***** Input for this task

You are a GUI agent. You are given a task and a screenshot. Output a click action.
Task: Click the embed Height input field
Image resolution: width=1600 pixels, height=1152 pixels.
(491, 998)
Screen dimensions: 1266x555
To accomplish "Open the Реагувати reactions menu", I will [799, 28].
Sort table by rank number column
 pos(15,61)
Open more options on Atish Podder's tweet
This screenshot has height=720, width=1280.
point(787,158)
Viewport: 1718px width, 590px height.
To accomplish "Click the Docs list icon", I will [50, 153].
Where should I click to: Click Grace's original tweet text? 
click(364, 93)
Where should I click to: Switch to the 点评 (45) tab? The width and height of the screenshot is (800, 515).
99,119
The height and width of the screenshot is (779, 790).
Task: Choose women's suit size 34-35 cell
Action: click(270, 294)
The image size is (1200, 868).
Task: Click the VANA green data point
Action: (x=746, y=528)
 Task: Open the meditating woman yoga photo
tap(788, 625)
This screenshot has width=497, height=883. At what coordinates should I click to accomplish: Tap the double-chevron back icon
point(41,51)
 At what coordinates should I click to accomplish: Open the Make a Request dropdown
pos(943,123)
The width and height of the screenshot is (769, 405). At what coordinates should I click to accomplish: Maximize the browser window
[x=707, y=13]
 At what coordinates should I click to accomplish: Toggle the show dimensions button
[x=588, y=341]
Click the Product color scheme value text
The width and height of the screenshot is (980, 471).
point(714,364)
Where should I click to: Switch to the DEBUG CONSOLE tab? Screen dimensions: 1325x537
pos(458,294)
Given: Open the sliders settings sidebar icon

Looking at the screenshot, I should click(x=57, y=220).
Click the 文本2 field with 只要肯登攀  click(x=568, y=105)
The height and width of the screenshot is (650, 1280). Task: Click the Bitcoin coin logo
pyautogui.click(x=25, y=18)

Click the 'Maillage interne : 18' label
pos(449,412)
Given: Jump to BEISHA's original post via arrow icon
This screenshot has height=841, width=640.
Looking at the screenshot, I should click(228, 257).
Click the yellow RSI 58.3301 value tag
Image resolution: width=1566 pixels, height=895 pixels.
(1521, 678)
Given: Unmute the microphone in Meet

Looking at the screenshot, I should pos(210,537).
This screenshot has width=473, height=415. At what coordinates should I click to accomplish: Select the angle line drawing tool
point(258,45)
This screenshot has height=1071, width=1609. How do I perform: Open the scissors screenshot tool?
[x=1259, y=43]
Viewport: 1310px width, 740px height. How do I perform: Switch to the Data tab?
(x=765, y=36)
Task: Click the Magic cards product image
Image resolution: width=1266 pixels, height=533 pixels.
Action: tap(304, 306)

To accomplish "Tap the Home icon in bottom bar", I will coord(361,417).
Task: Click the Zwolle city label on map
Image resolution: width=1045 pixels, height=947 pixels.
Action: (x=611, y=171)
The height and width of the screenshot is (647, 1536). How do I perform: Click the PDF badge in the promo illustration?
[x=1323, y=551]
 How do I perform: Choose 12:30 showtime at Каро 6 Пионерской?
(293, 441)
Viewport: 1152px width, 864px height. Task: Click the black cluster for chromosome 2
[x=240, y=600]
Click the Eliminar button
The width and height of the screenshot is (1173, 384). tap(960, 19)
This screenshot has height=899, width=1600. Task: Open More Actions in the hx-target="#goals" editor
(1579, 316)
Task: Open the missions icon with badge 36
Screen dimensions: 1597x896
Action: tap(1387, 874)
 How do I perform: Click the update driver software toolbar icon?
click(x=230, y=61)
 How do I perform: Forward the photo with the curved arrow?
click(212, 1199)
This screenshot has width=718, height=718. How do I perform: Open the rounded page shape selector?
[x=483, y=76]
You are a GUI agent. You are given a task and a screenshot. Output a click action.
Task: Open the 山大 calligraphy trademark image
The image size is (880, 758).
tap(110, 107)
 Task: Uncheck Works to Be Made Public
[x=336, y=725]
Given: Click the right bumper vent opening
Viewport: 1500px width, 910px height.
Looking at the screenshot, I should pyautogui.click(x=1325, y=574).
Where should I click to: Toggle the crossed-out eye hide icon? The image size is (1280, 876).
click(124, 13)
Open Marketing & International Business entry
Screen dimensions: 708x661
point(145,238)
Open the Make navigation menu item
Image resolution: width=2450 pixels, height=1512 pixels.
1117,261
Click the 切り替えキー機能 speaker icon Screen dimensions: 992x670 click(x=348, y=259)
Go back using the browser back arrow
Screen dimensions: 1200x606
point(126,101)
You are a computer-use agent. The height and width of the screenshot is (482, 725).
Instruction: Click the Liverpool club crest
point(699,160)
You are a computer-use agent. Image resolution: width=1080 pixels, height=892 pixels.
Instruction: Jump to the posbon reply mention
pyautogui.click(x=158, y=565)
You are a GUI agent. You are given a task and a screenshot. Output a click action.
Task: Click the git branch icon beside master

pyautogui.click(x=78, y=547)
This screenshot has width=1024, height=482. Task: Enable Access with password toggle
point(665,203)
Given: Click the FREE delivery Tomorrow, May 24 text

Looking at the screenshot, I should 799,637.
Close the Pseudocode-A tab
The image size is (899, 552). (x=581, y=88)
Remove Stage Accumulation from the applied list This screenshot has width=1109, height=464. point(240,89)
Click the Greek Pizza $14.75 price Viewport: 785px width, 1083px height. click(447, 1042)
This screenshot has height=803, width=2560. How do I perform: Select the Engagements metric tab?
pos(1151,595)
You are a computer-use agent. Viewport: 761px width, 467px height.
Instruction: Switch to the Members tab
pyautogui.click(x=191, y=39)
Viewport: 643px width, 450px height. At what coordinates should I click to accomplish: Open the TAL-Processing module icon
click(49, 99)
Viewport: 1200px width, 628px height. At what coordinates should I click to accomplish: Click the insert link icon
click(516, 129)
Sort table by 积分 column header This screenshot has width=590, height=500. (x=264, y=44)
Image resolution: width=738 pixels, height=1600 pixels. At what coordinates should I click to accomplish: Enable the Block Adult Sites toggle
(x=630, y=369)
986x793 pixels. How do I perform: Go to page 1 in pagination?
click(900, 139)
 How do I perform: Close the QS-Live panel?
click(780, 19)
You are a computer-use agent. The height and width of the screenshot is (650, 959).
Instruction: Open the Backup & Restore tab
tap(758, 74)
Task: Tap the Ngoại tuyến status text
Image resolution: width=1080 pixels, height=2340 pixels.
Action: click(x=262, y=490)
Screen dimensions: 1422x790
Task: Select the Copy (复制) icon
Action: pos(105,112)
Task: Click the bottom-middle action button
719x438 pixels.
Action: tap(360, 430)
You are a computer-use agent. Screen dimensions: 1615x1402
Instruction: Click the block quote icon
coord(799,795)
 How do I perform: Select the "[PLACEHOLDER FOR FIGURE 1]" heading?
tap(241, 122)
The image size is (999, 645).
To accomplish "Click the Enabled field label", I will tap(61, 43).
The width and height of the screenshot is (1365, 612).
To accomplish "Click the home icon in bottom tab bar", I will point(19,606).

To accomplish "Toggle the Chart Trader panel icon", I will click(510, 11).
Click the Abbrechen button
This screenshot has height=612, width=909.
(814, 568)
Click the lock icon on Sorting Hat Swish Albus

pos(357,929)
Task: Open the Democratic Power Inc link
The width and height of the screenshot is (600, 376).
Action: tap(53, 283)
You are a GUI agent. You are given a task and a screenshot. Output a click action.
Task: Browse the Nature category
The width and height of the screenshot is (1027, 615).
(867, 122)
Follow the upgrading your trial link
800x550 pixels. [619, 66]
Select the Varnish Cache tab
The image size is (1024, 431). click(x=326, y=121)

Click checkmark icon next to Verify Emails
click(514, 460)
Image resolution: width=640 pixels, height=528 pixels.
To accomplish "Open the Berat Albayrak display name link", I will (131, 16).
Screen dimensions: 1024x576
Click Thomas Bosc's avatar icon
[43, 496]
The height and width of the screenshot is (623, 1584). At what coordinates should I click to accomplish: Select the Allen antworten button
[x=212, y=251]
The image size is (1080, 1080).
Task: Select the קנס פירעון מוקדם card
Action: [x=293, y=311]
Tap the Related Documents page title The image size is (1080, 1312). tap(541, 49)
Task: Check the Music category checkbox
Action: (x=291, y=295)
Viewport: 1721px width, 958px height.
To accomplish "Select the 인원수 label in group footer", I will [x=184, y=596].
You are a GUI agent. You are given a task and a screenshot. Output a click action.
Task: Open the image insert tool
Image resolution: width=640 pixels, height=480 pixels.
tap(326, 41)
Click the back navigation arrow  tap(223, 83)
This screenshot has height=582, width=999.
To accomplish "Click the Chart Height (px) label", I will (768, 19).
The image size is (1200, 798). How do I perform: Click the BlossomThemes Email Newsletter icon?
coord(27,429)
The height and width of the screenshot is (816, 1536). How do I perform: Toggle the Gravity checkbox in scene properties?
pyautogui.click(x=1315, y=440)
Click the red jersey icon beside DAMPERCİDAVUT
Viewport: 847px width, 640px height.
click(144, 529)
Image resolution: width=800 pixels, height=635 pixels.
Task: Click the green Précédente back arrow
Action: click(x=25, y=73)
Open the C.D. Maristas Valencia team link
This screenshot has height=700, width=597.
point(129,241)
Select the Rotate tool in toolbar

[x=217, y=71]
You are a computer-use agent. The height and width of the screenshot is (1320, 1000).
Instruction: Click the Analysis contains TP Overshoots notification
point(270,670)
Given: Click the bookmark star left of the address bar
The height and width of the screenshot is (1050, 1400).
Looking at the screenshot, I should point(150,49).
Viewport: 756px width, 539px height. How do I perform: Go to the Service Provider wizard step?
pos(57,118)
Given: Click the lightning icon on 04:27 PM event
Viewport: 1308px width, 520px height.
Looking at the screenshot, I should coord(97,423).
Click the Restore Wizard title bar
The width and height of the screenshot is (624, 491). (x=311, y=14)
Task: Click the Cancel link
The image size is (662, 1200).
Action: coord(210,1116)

**********

_What is being asked_: Count every line in the listing that holds the word "Chart". Report the count and nothing else.

_Reply_: 2